Projects |
Robot Control Through VR
Low-latency VR control system I built to pipe hand gestures through ROS and drive industrial robotic arms.

This project explores remote robot manipulation through VR and inverse kinematics. It spans two tracks—real-time mimicry control and data-driven motion playback—to test both direct teleoperation and remote experiment review.
Problem
Industrial robot control is powerful but often intimidating to prototype, especially when operators need both precision and spatial intuition. I wanted to test whether VR could make robot manipulation feel more natural by letting people drive a robotic arm with their own hand and arm movement, without losing the safety and predictability required for real hardware.
My Role
- Built the Unity application, ROS bridge, interaction model, and inverse-kinematics pipeline for VR-based teleoperation.
- Integrated Leap Motion hand tracking, robot joint constraints, and visual overlays so operators could understand what the robot was about to do before committing a motion.
- Later pivoted the project into a motion-replay workflow when physical lab access was restricted during COVID-19.
Live Teleoperation
In the first phase, I built a VR system that lets users drive robotic arms with natural hand and arm gestures. ROS data flows between Unity and the robot over a lightweight network bridge, keeping latency low enough for precise manipulation.
Key Engineering Decisions
- Custom inverse-kinematics solver blends Leap Motion hand poses with robot joint limits to avoid singularities.

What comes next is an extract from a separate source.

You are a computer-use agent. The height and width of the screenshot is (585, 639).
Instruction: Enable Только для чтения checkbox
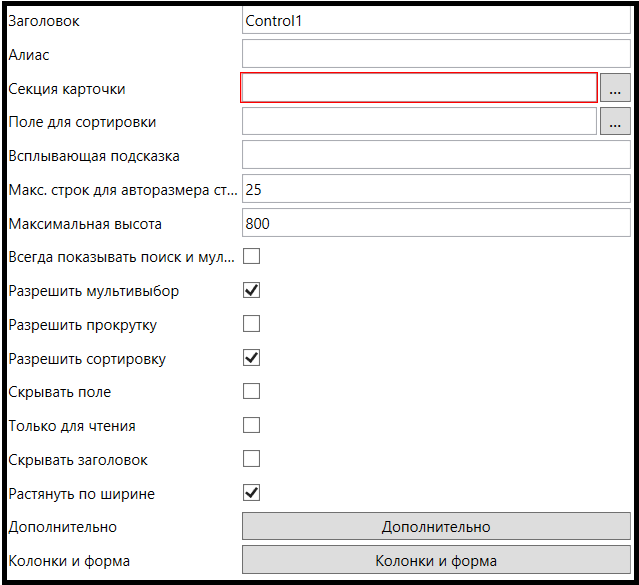pyautogui.click(x=252, y=425)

- Safety interlocks monitor joint velocity, collision volumes, and operator intent before commands leave the VR client.
- Visual overlays show reachable space and predicted joint poses so users can plan motions before committing.
The core tradeoff was realism versus safety. A one-to-one hand mapping feels intuitive, but physical robots cannot mirror human movement blindly. I treated prediction, constraint visualization, and intent filtering as part of the user experience, not just backend safety logic.
Motion Replay Pivot
When COVID-19 closed the lab, I pivoted to a data-replay pipeline. The interpreter ingests timestamped joint angles from spreadsheets and generates Unity animation clips that reproduce captured robot motion.
What It Proved
- Researchers could review real-world experiments inside VR without needing lab access, making it easier to annotate mistakes and plan retries.
- Demonstrated that low-bandwidth data exports are sufficient to recreate believable robot motion inside Unity—an insight that later guided my remote-collaboration prototypes at UW Graphics Group.
- Helped me think more rigorously about the relationship between embodiment, safety, and observability in XR systems that control things outside the headset.